%%

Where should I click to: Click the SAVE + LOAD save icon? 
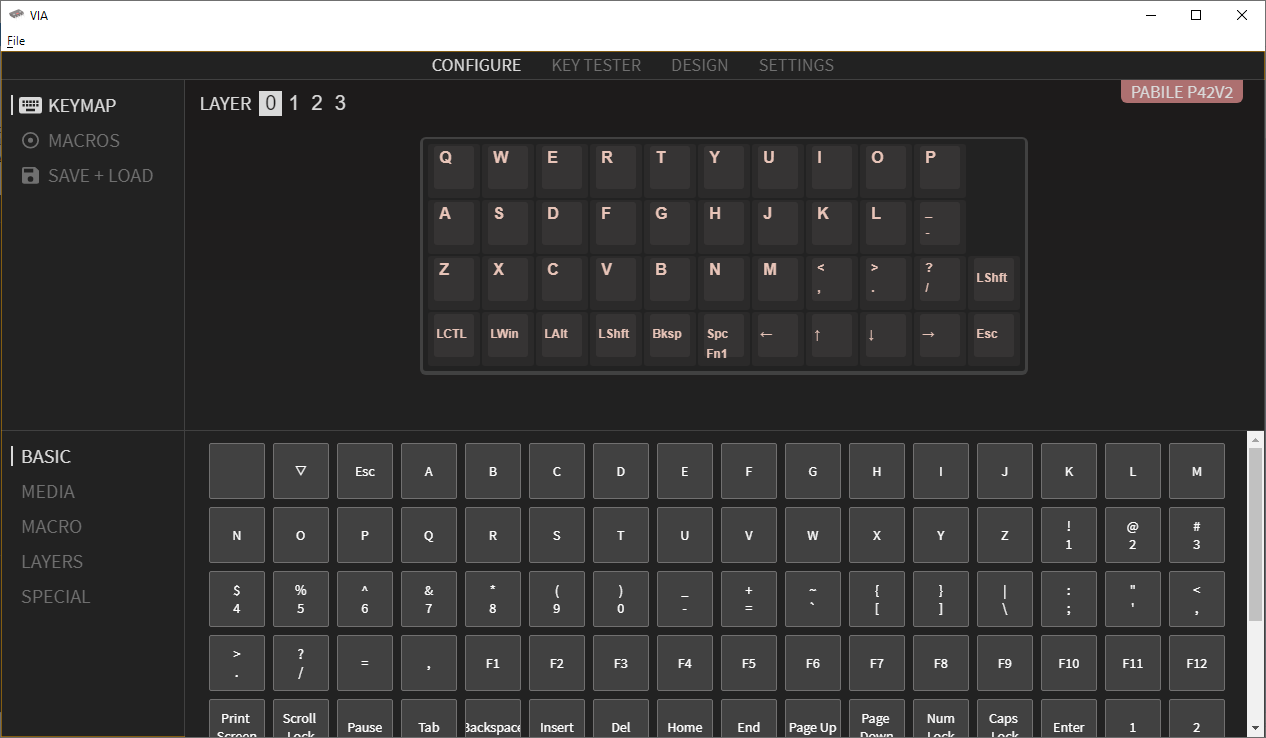[x=29, y=175]
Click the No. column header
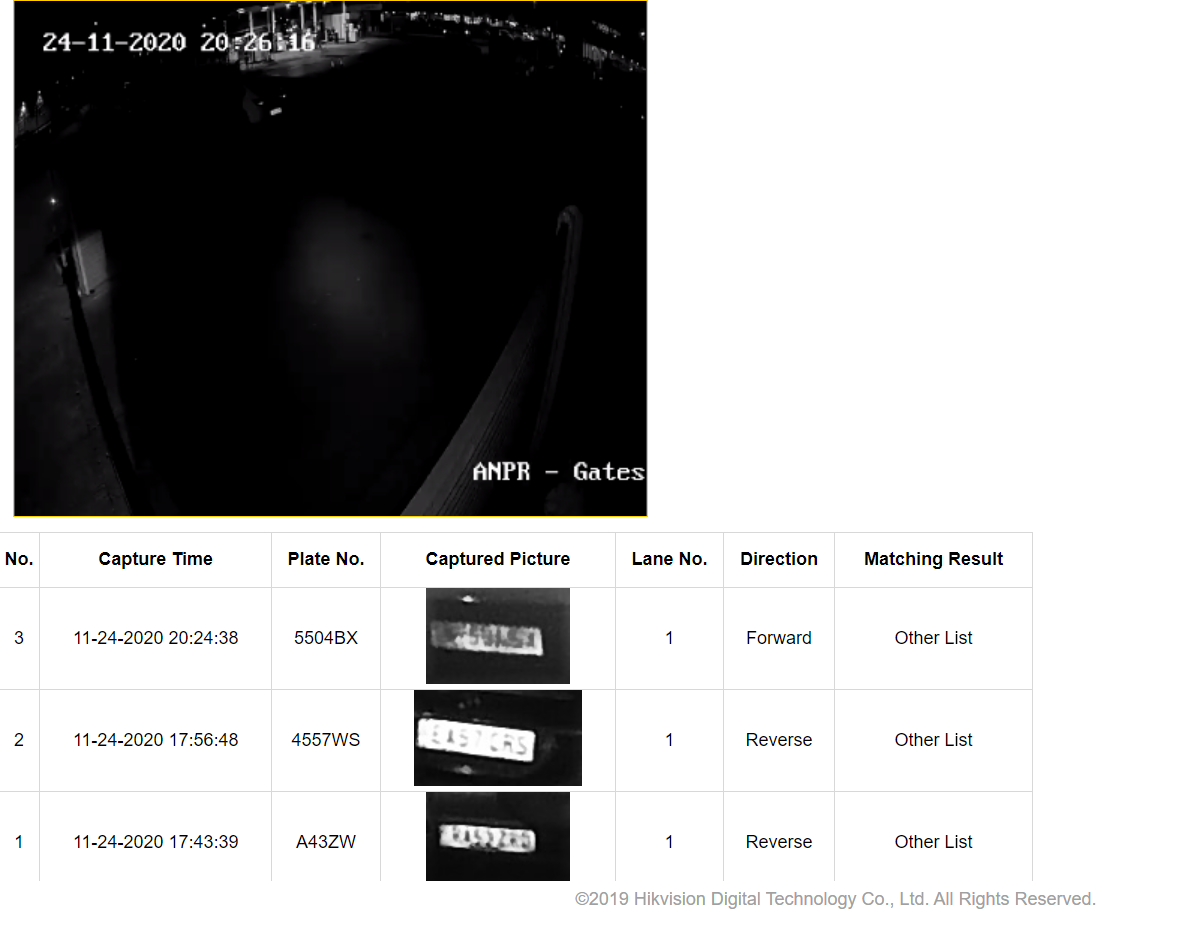1197x925 pixels. click(19, 559)
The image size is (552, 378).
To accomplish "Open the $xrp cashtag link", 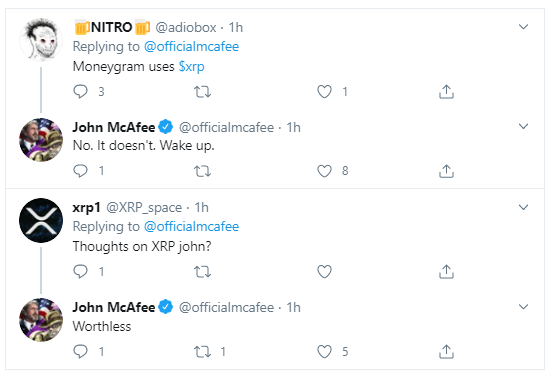I will [x=192, y=67].
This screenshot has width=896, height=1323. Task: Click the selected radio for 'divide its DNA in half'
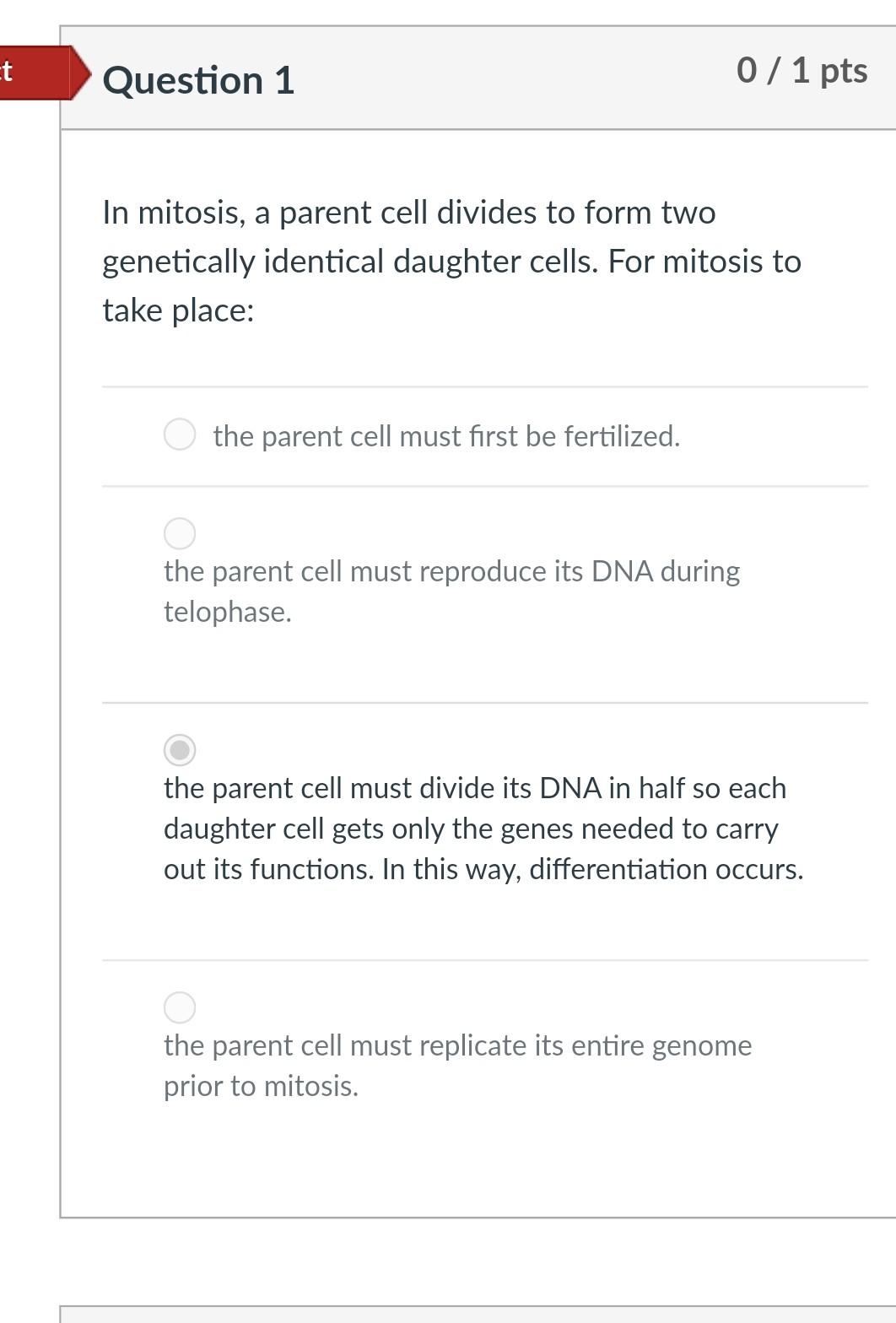[x=180, y=750]
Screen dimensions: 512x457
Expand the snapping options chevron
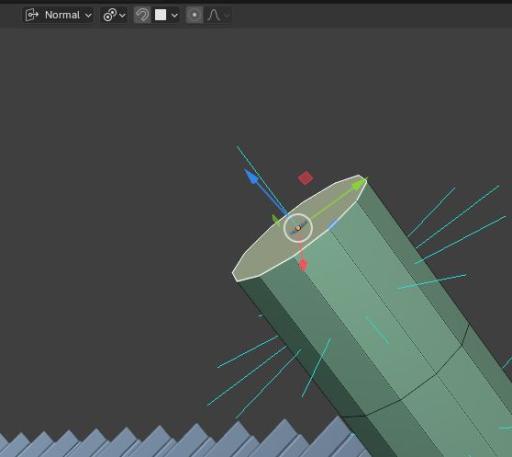coord(174,15)
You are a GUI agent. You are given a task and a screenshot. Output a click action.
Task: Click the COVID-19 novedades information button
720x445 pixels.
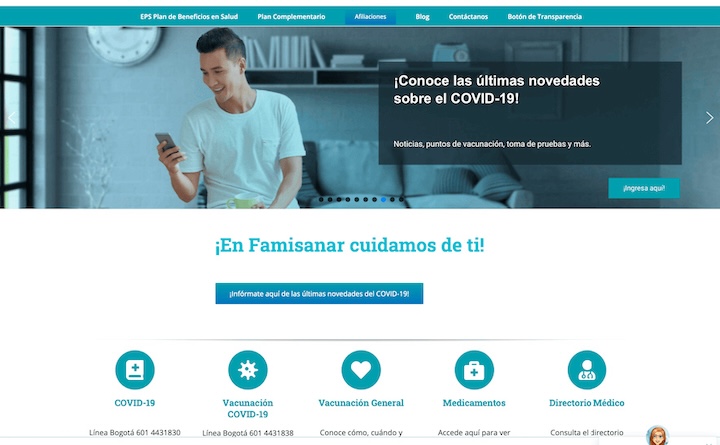(319, 293)
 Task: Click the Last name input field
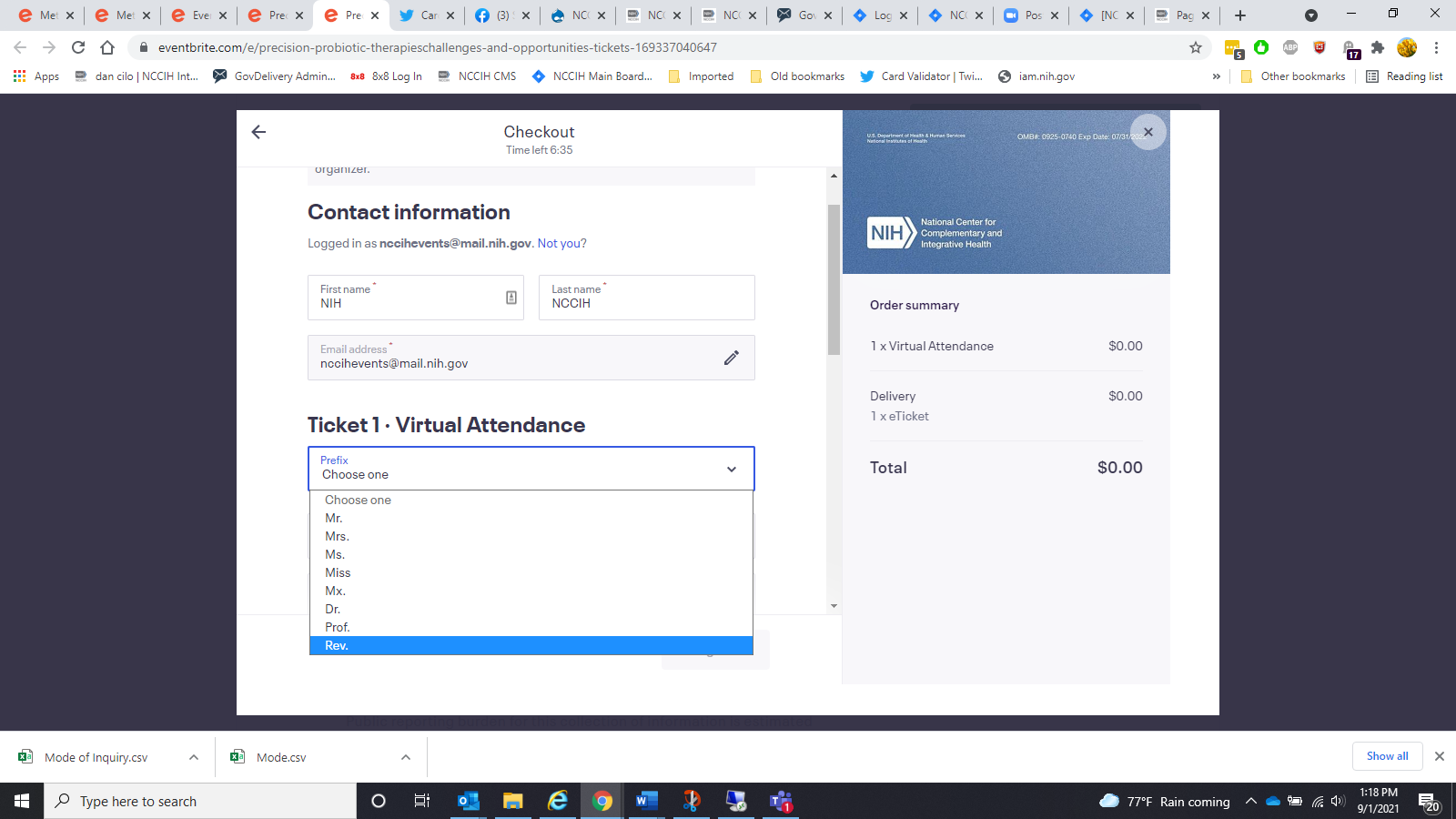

%%

Give back, exactly and with nothing added, the lines from the line with "Task: Click the COVID-19" through the final line of the data, both included; leave pictures out.

Written response:
Task: Click the COVID-19 novedades information button
720x445 pixels.
(319, 293)
 Task: Click the Last name input field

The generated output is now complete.